Figure 5.

A functional model for substrate-protein unfolding by GroEL. Partial substrate unfolding by GroEL occurs in two phases: (i) passive unfolding upon protein capture by a GroEL ring; and (ii) forced unfolding upon ATP binding to a substrate-loaded trans ring. Although substrate confinement within the GroEL–GroES cavity enhances folding, the GroEL–GroES cavity exists for only a short period of time (~15–20 s at 25 °C) during a functional GroEL cycle^{17,19,20,25,27,34–36}. Substrate unfolding provides, in principle, a method for driving a non-native substrate protein to a higher level of its folding free energy landscape, opening efficient folding paths (committed) that are not readily accessible to more compact states (uncommitted)^14,15. Substrate-protein unfolding before encapsulation might substantially enrich the fraction of protein that commits to a productive folding path with each round of the GroEL cycle.
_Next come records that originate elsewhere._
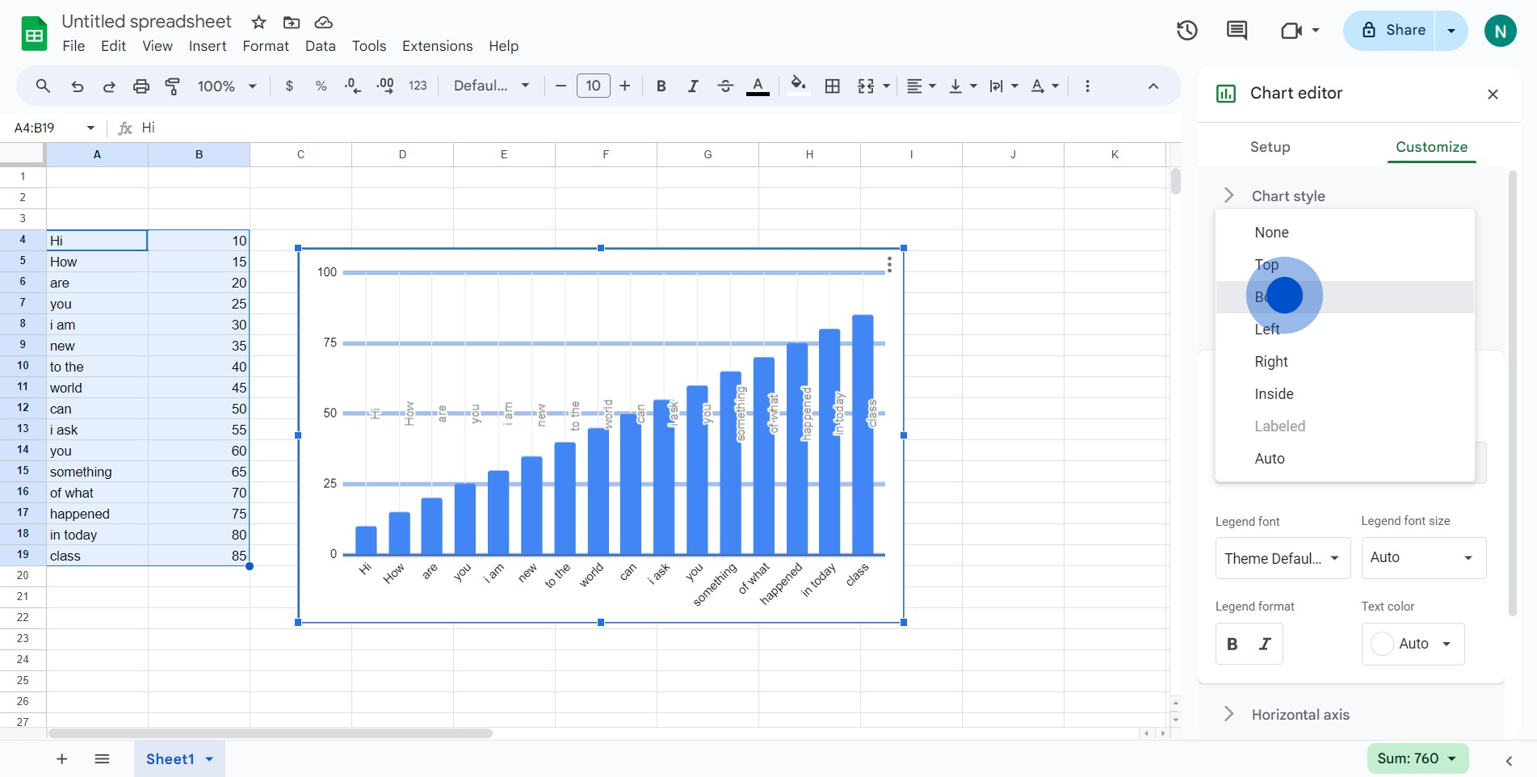Toggle legend format bold button
This screenshot has height=777, width=1537.
1233,644
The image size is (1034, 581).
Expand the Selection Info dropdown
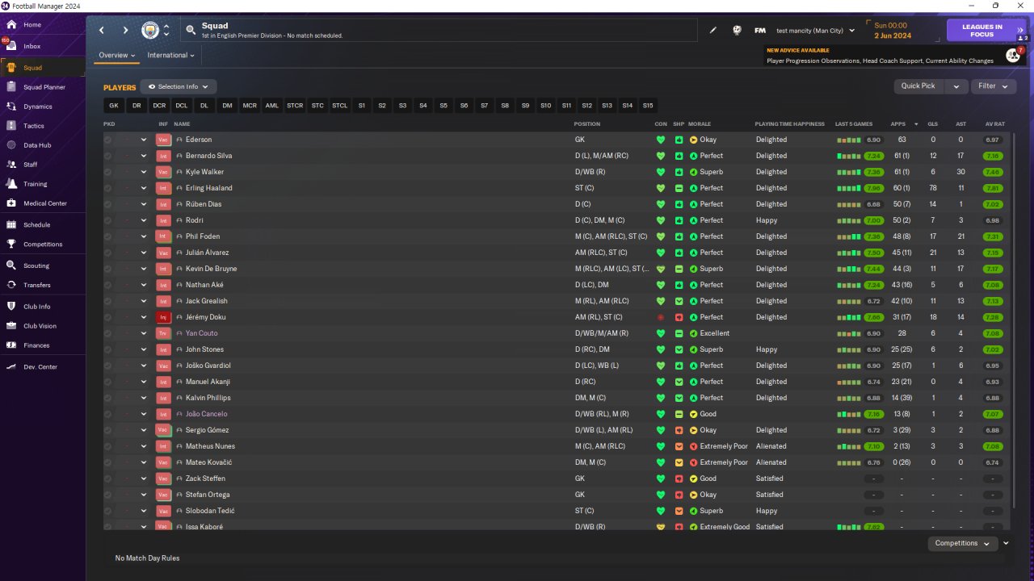click(179, 87)
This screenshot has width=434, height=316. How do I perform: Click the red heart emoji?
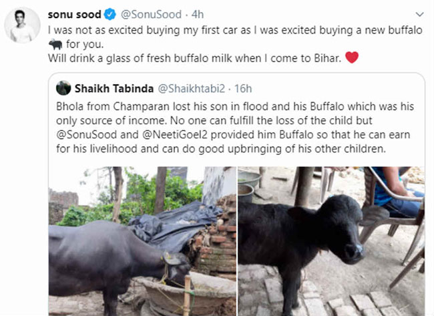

ATP binding to the trans ring of the asymmetric complex, once hydrolysis of ATP within the GroEL–GroES cavity is complete (Pi), induces disassembly of the GroEL–ADP–GroES complex and ejection of the substrate protein, folded or not^17,26,27,30. Uncommitted substrate must be recaptured on the trans ring of an ADP bullet for another round of unfolding and encapsulation (lower arrow). Two full rounds of ATP hydrolysis, one in each ring, followed by a round of substrate capture on the trans ring, returns the asymmetric ATP-containing complex to the starting ADP-bullet state.